In Buddhism, the experience of mindfulness or “sati” (which literally means remembering) refers to a sky-like state of awareness.  Mindfulness can include everything that arises, inwardly and outwardly.  At different moments and in different instances, however, mindfulness may reveal different aspects or qualities.   One factor is investigation, which is that probing quality of attention that arises, say, when are lost in the woods and seeking the path–in classical Buddhist terms, it refers to investigating the way things are and the way things happen, the lawful unfolding of things.   Another factor is energy, which was referred to in anciet Sanskrit and its street variant Pali by the word “virya.”  In the Rig Veda and other ancient Sanskrit texts “virya” referred to a hero, one who was virile (you probably guessed that).  As in many other instances, the clever, radical Buddha recast or liberated this word to mean the special energy and effort it takes make the journey to liberation.
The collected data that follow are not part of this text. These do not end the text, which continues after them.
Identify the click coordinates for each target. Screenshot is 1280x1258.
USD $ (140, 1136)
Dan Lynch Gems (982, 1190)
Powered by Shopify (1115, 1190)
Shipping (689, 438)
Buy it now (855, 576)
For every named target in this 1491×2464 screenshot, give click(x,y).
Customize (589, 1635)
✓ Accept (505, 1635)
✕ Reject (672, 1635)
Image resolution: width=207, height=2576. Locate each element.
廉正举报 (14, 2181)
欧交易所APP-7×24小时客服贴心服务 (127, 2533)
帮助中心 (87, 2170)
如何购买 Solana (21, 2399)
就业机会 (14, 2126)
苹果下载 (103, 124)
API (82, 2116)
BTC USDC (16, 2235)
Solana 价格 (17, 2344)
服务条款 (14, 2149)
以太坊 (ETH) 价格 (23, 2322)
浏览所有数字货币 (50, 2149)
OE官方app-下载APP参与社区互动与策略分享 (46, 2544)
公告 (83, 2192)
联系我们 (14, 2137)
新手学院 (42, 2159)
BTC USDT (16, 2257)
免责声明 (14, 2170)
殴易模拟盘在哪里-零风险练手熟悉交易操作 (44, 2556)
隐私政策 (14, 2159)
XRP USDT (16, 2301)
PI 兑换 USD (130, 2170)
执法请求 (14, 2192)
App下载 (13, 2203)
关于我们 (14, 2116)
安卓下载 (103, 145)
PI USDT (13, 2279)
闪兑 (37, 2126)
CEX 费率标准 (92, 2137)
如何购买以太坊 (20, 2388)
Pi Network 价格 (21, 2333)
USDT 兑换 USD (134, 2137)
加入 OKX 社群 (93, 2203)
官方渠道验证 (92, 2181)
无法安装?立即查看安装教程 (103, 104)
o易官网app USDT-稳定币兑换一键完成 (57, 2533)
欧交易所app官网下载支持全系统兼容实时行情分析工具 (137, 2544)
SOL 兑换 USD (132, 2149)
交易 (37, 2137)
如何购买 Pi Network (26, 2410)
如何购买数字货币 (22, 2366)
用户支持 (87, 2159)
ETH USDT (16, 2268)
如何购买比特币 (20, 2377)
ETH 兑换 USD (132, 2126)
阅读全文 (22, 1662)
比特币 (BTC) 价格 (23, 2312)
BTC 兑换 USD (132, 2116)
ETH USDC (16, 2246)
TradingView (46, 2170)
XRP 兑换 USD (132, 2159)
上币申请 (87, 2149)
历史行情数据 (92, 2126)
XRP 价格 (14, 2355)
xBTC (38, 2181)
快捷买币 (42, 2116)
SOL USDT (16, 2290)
We still need to be heroes, but the quality of the effort required isn’t so, well, effortful.  It has to do with opening to what it is, to letting be.   I’m about to make what might seem to be a wild leap, but this is the fun of blogging and I do have a point, so please stay with me.   Towards the end of his journey, Hamlet becomes at last reconciled to his particular tragic situation.  His friend tries to talk him out of accepting the challenge of a duel that both sense is a trap.  But Hamlet has come to understand something profound about the nature of reality–that we really are not in control in the way we dream we are:

“If it be / now, ‘tis not to come; if it be not to come, it will be /now; if it be not now, yet it will come. The / readiness is all.”

Hamlet came to see and accept that reality was determined ultimately by a greater lawfulness, by God.  He came to see that our true freedom, our true sense of place and empowerment comes from letting go of our own will (Shakespeare knew a Bible that uses “readiness” for “willingness”) and being willing to take our true place.  We find ourselves, our true purpose and path, as we learn to stop leaning forward, effortful and anxious–when we fall back on God.